UK employees see wage growth of 62% over 25 years

Full-time employees in the UK are earning 62% more than they were 25 years ago, the Office for National Statistics (ONS) said today.

As of April 2011 the average full-time wage had risen to around GBP12.62 per hour excluding overtime. This represents a cash increase of 226% compared with 1986, when the average wage was GBP3.87 per hour. After adjusting for price increases over the 25-year period, full-time employees were on average 62% better off in 2011 than in 1986.

Importantly, the increase in pay was not evenly spread and earnings grew most for those at the top end of the scale. The top 1% of earners enjoyed the biggest increase between 1986 and 2011, at 117%, and the top 10% saw an increase of 81%.

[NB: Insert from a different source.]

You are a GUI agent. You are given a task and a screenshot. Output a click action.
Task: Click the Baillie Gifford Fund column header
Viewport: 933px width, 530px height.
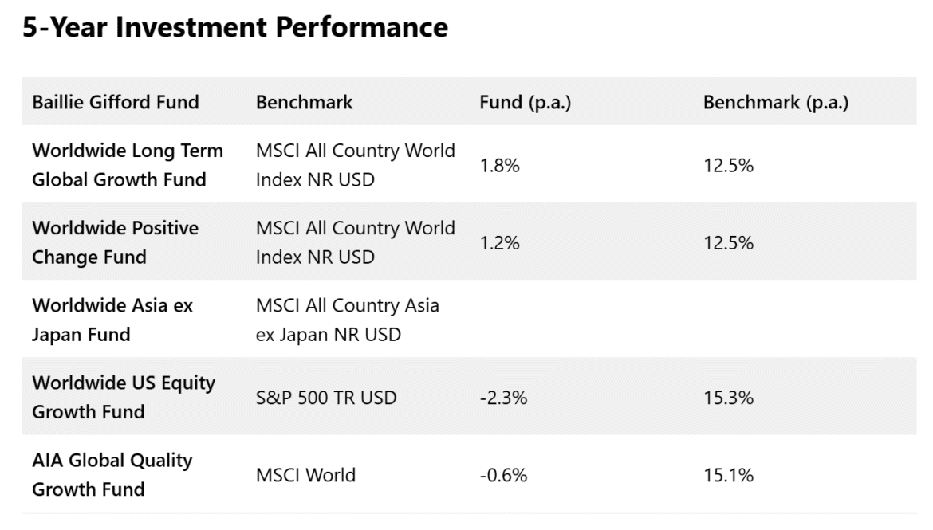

The bottom 10% saw wage growth of 47%, although the very lowest earners did better – especially after the introduction of the National Minimum Wage in 1998. Across the 25 years the bottom earners had a 70% increase in pay. Since 1998 those at the very bottom end of the earnings distribution have seen a real increase of 51%, compared with an increase of 30% for the top 1%, the ONS reported.

The UK’s national trade union centre, the TUC, noted that the minimum wage has provided an important pay boost to the very poorest workers, but that inequality has risen throughout the UK over the last quarter of a century.

TUC General Secretary Brendan Barber said that the cost of the economic crisis has been passed on to workers on average incomes, with those near the bottom suffering the greatest loss, and he called for the minimum wage to continue rising in order to help the very poorest workers. More employers should pay a living wage to help the low-paid, he added.

Looking specifically at the effects of the economic downturn of the last five years, the ONS report reveals that people at all income levels experienced drops in real earnings in the period 2007-2011, with wage growth failing to keep pace with price rises. This stands in contrast to the four-year period covering the recession of the early 1990s, in which real wage growth was positive across the scale.

A separate report released yesterday by Incomes Data Services, part of Thomson Reuters, showed that total earnings for FTSE-100 directors have increased by around 10% over the last year. Although salary growth was in line with inflation and bonuses were down on the previous year, there was a big rise in the value of vested long term incentive plan awards.

Simon Walker from the Institute of Directors commented that the level of FTSE directors’ pay in some cases remains excessive, and incentives are often not properly linked to the long-term fortunes of the company. He said that shareholders have a role to play in working with boards to make sure that directors are judged on a range of criteria that reward genuine long-term performance, not just on fluctuations in the stock market.